While you’re pushing ahead with innumerable projects that rely on data in your organization, give attention to the quality of that data. Whether the data is collected in an analytic database for fraud detection or in a data lake for four to five different projects, that data needs to meet a quality standard that makes it fit for purpose.
Data quality is an elusive subject that can defy measurement and yet be critical enough to derail any project. It’s easy to have overly optimistic assumptions about data’s efficacy. Having data quality as a focus is a business philosophy that aligns strategy, business culture, company information, and technology in order to manage data to the benefit of the enterprise. Put simply, it is a component of competitive strategy.
Even so, many are asked to quantify the addition of data quality work and software to projects.
Though many benefits accrue from improving the data quality, many of these benefits are unreasonable to measure. Benefits such as improved speed to solutions, a single version of the truth, improved customer satisfaction, improved morale, an enhanced corporate image, and consistency between systems accumulate, but an organization must selectively choose which benefits to perform further analysis on and convert to hard dollars since ROI must be measured on hard dollars.
Measuring data quality ROI requires a program approach to data quality. Data quality improvement is not just another technology to implement. Investments in the technologies as well as in organizational changes are necessary to reap the full rewards. Data quality is right in the “sweet spot” of modern business objectives that recognize that whatever business a company is in, it is also in the business of data. Those companies with more data, cleaner data, accessible data, and the means to use that data will come out ahead.
Tangible ROI on Data Quality
Abstracting quality into a set of agreed data rules and measuring the occurrences of quality violations provides the returns in data quality ROI. The key steps that you can take and put into action to help you realize tangible ROI on any data quality additions starts with determining the data quality rules.
Data quality can be defined as a lack of intolerable defects. There is a finite set of possibilities that can constitute data quality defects and that categorize all data quality rules, such as data existence, referential integrity, expected uniqueness, expected cardinality, accurate calculations, data within expected bounds and just simply correct data. The rules generated in this step are the rules that you wish your data to conform to. These rules can apply wherever important data resides.
The next step is to determine the data quality with a data profiling and prioritization exercise. Usually no one can articulate how clean or dirty corporate data is. Without this measurement of cleanliness, the effectiveness of activities that are aimed at improving data quality cannot be measured.

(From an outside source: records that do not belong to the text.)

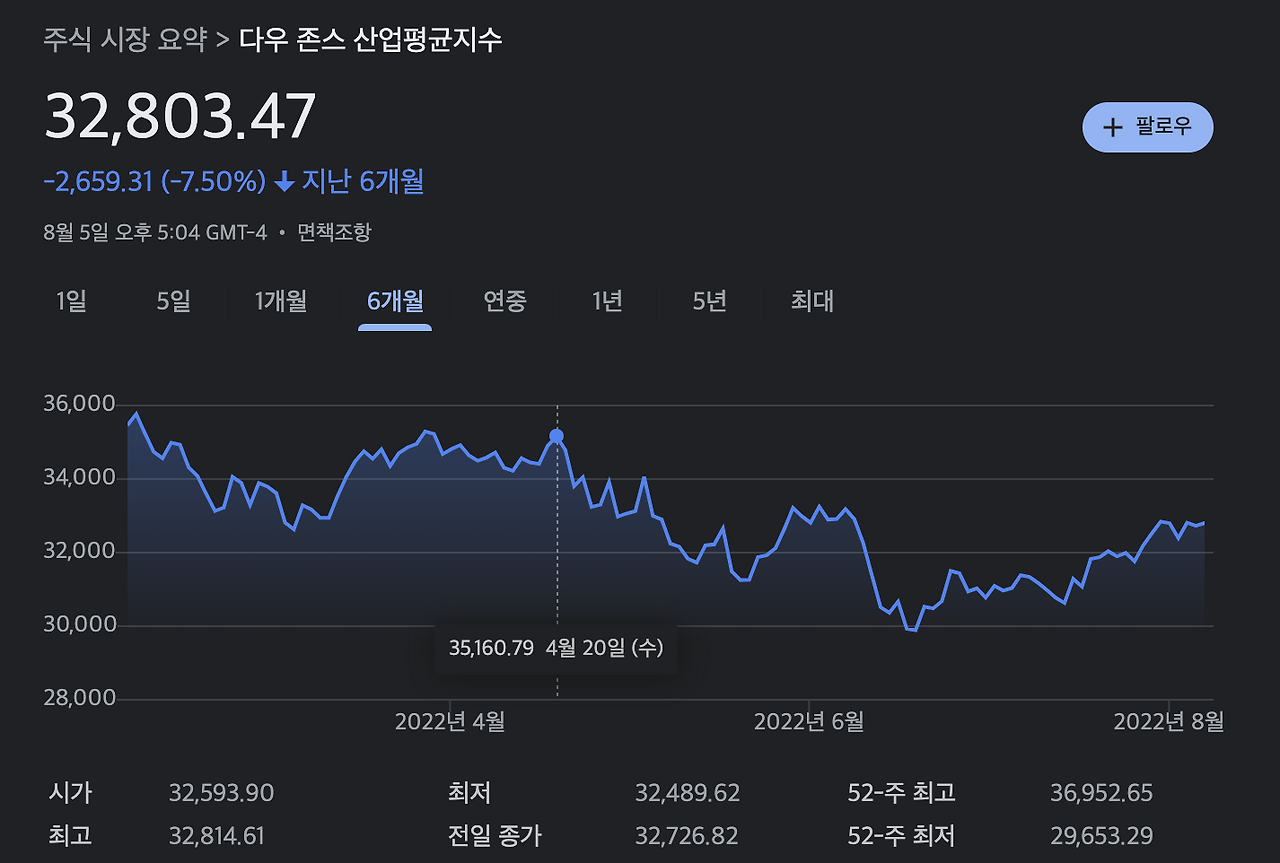Click the highlighted April 20 data point marker
Image resolution: width=1280 pixels, height=863 pixels.
coord(556,436)
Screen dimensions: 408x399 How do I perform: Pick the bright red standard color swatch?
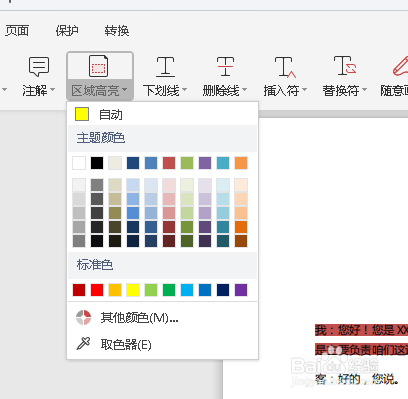[x=97, y=290]
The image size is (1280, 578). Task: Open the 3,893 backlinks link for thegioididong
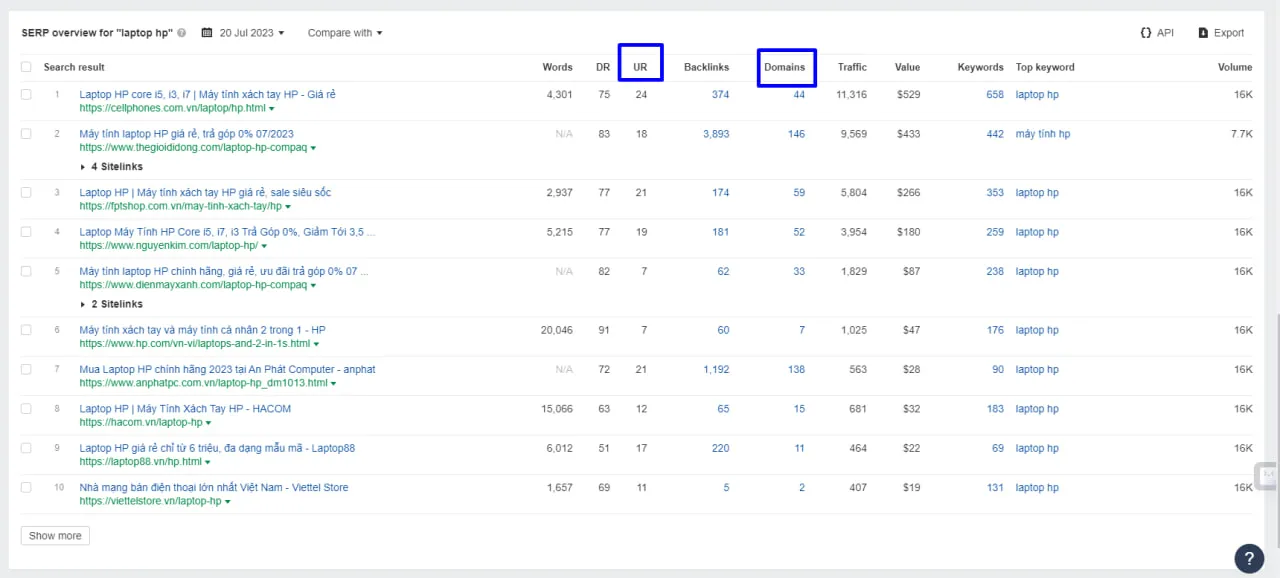pyautogui.click(x=715, y=134)
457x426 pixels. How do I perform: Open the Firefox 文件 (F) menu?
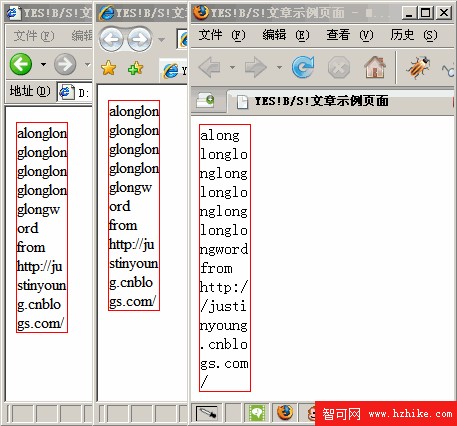[x=222, y=35]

Measuring data quality begins with an inventory. By taking account of important data across several tangible factors that can be used to measure data quality, you can begin to translate the vague feelings of dirtiness into something tangible. In so doing, focus can be brought to those actions that can improve important quality elements. Ultimately, data quality improvement is performed against a small subset of data elements, as most elements already conform to standard. The subset must be selected carefully, however. Another way to put it is that data quality initiatives are not comprehensive across all corporate data elements and all possibilities.
Data profiling can then be performed with software, or queries against the data showing the spread of data in the affected columns and checking for rule adherence. Once the rules are identified and the data is profiled, scoring the data quality needs to be performed. Scoring represents the state of the data quality for that rule. System scores are an aggregate of the rule scores for that system and the overall score is a prorated aggregation of the system scores.
Data Quality Scores
ROI is about accumulating all returns and investments from a project’s build, maintenance, and associated business and technology activities through to the ultimate desired results -- all while considering the possible outcomes and their likelihood. Each project is different, but all things being equal, the data quality scores of a system lead to different system results, and hence to different ROIs.
The ROI is arrived at not by intellectually determining how the data should look, but also at the cost to the function of the system if the data lacked quality.
So, it behooves us to improve the quality of the data to improve the anticipated return on the project. But at what cost? In the final step, you detail the data quality actions and apply cost to arrive at the ideal data quality level. You can hold back data that has violations, fix it, report it, fix it at the source, etc.
The willingness to spend on data quality improvements should be entirely determined based on the ability to advance the data quality scores, which have been correlated to project return.
There’s little doubt that placing a value on the data being collected in organizations’ systems is a difficult proposition. Organizations demand tangible returns on the investments they make, and data quality is no exception.
We’re in an exciting time in history. Organizations are beginning to wake up to the fact that the data they collect and manage should be viewed as a corporate asset. Ultimately, the quality of your data can be an advantage or disadvantage to projects.